___ DATA SUPPLIED

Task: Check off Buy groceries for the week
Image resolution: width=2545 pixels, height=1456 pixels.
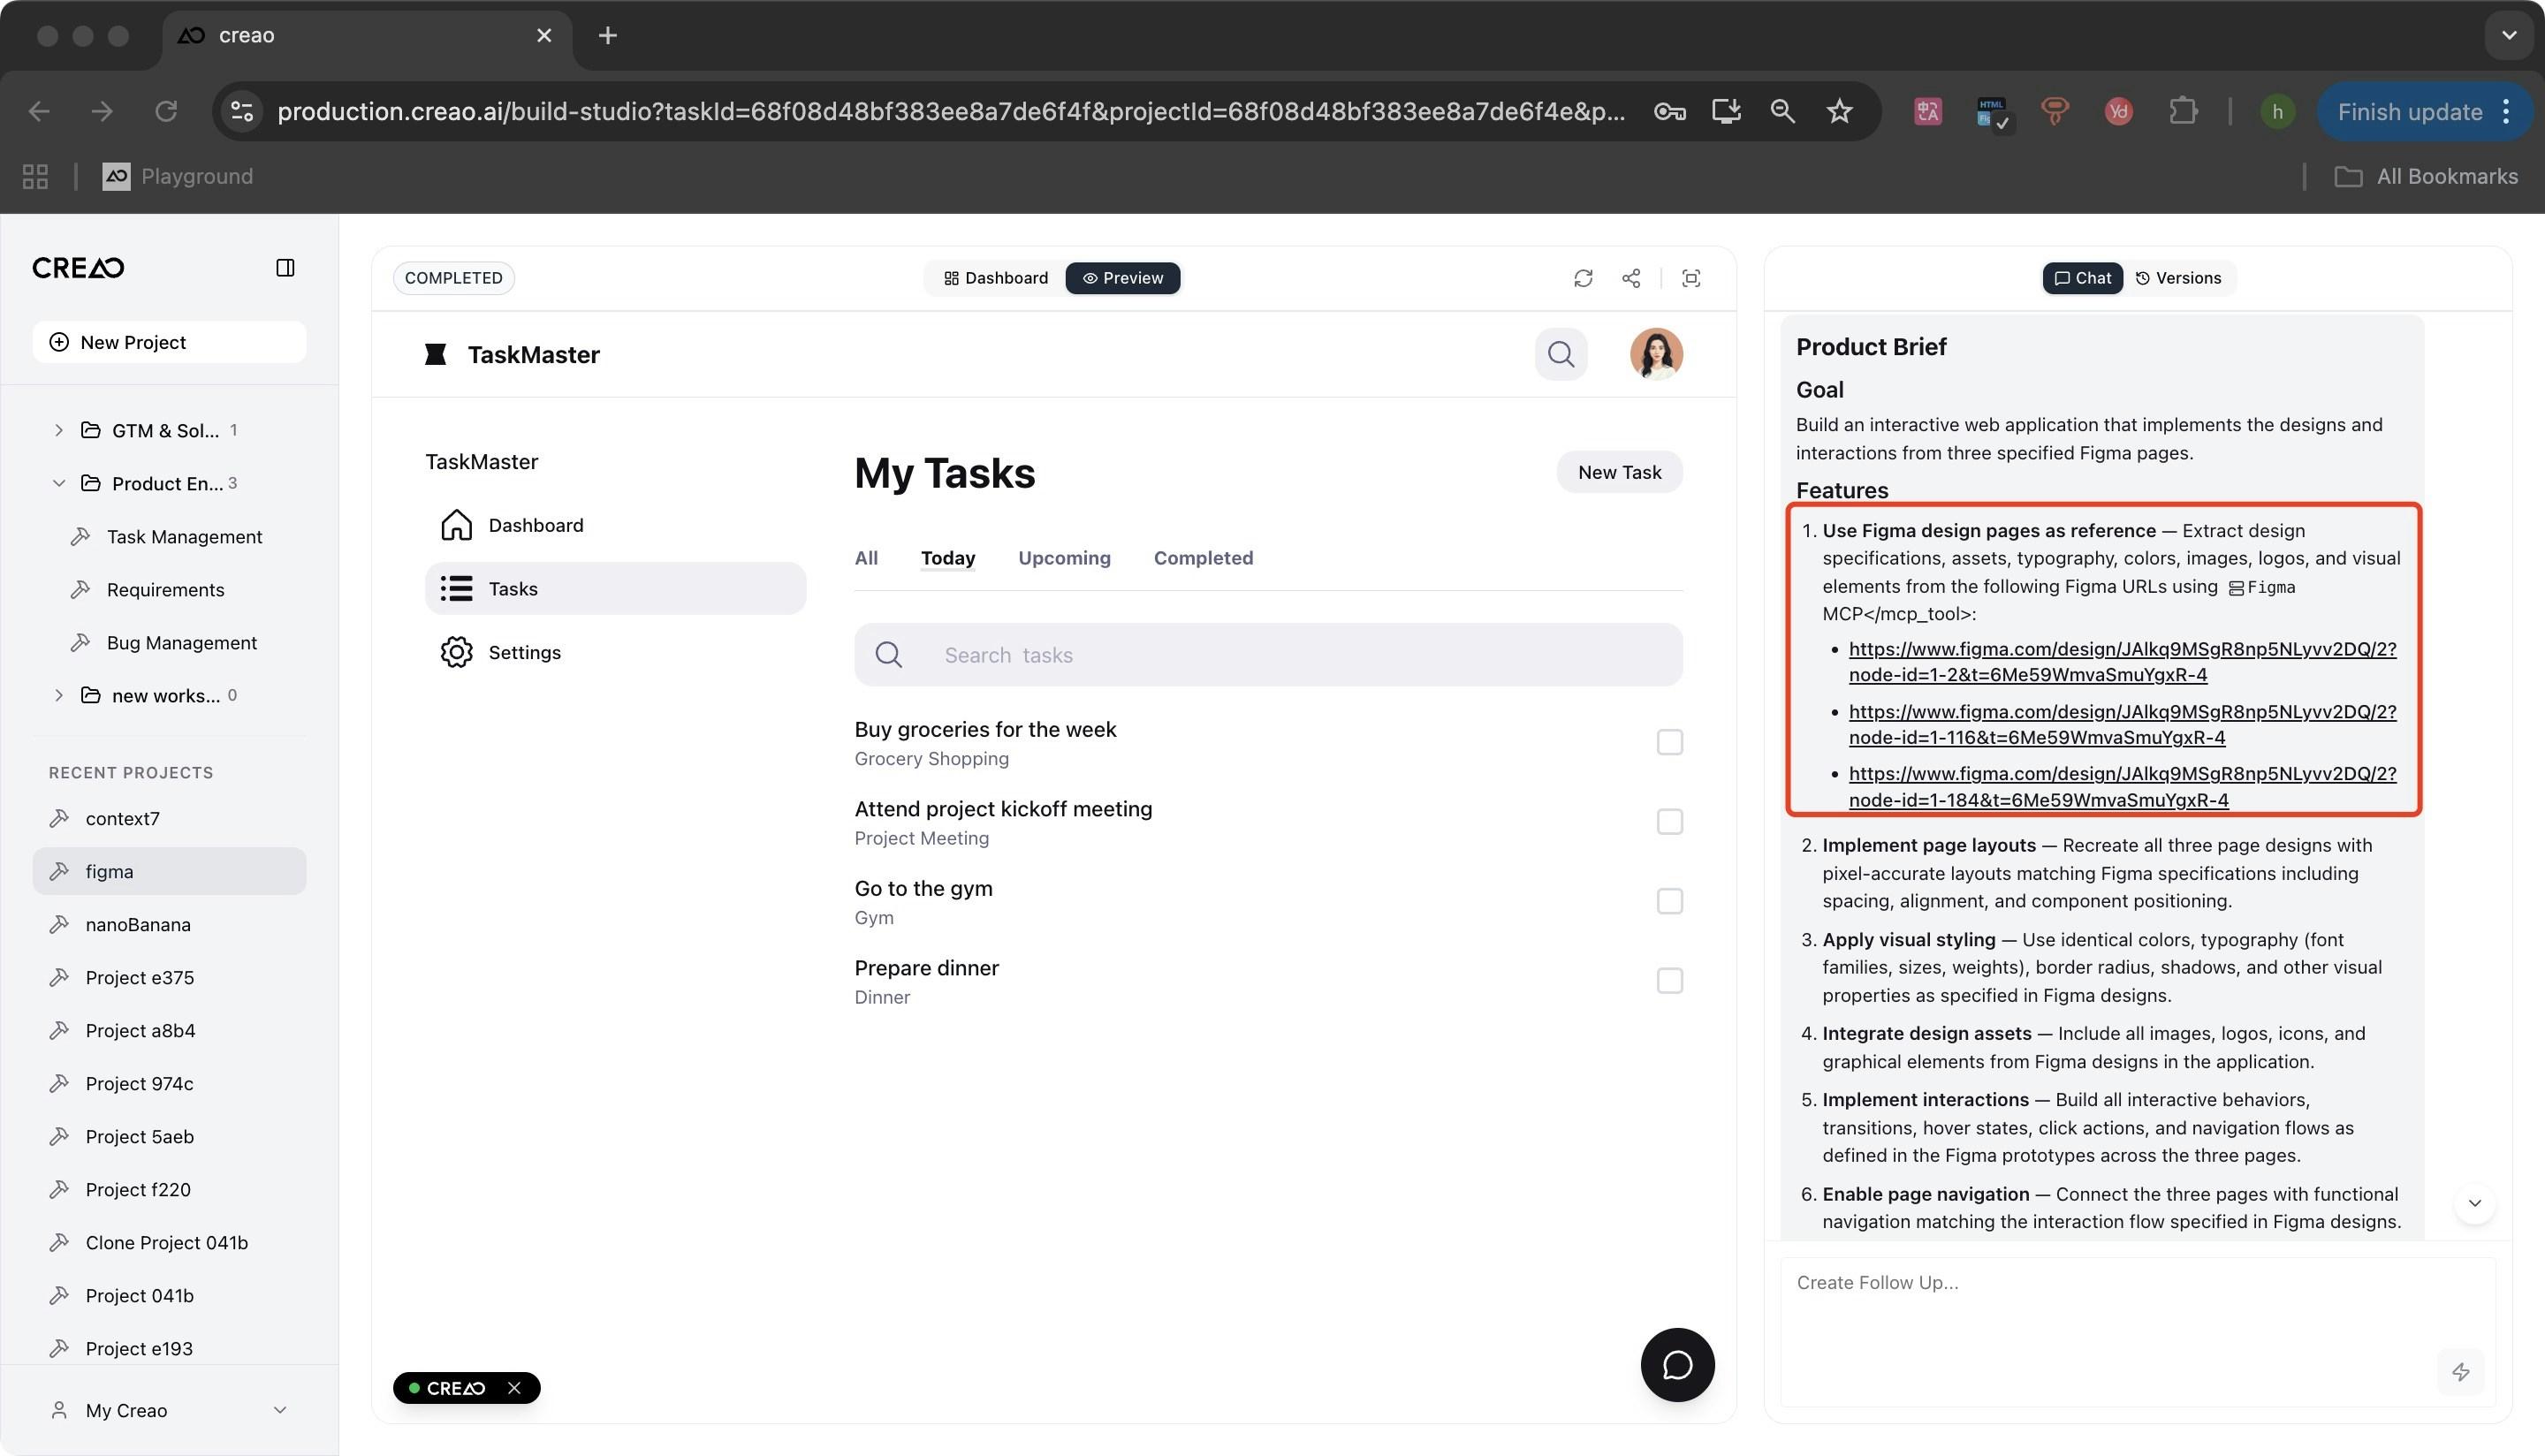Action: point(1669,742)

______
___ DATA SUPPLIED

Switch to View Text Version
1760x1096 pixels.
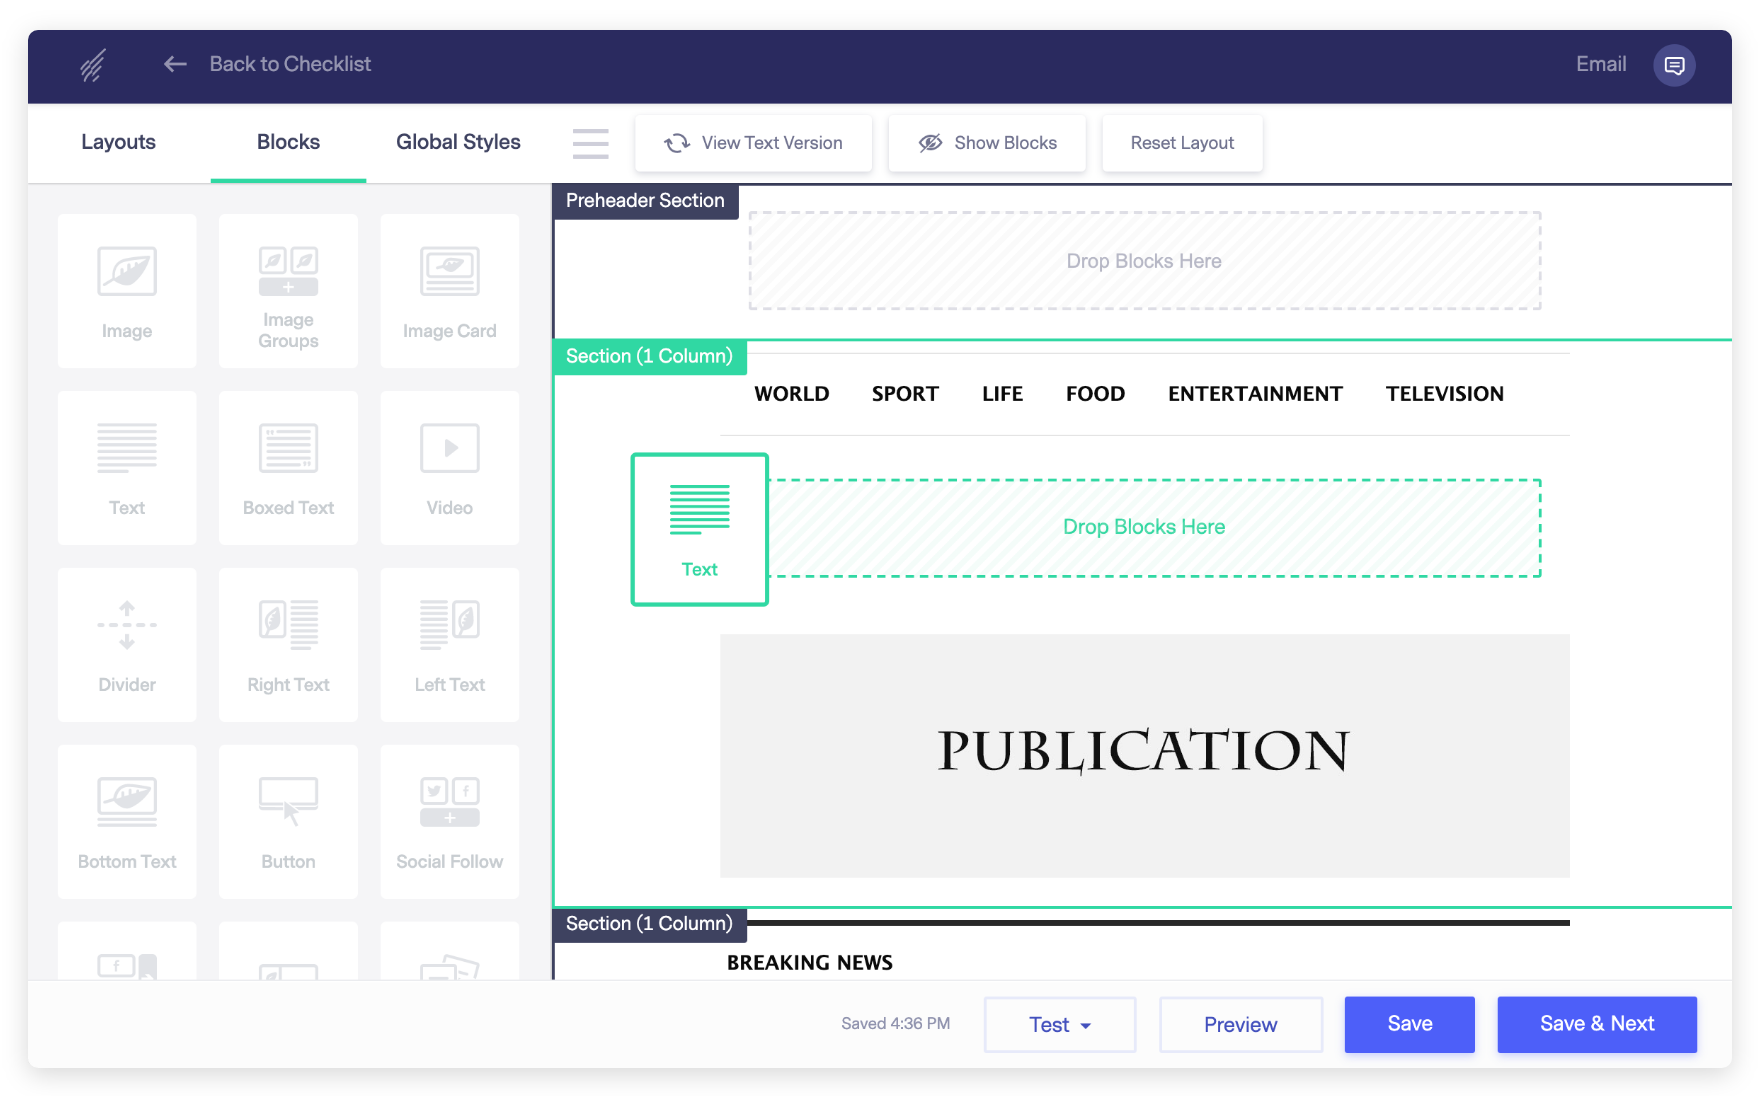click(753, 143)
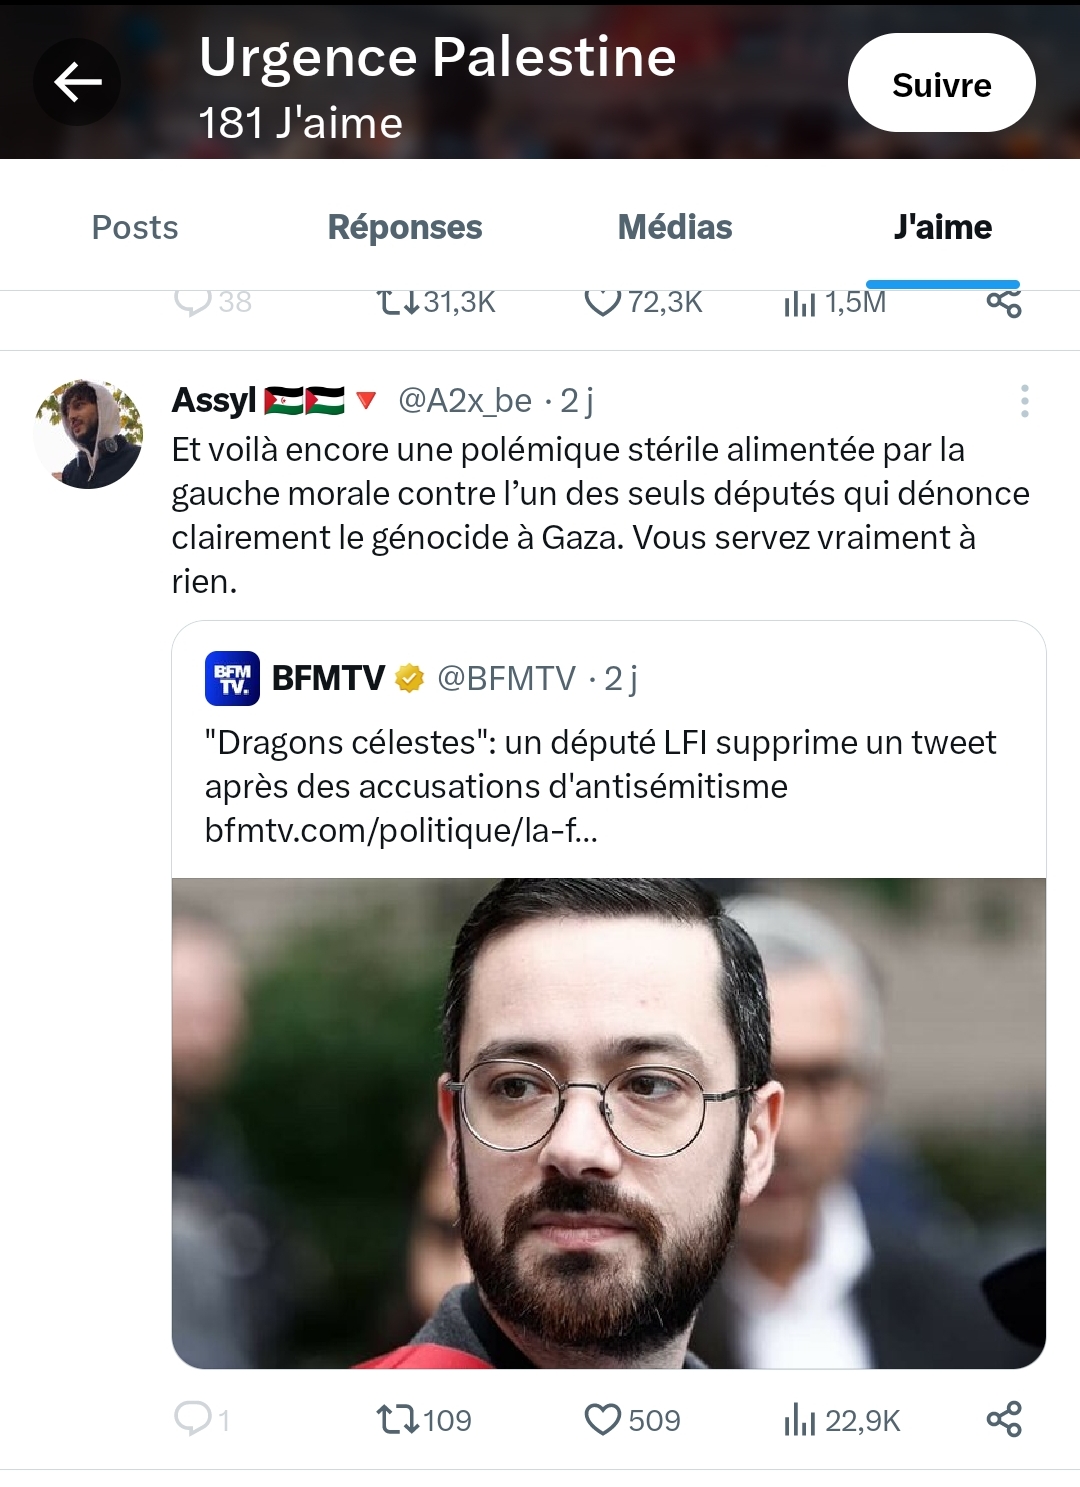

______

### WHAT THE TASK REQUIRES
Locate every line in the records above that contains the string "pixels", treating uppercase and lowercase letters as distinct, and copy each such line in full.

### FULL ANSWER
Image resolution: width=2545 pixels, height=1456 pixels.
1760x1096 pixels.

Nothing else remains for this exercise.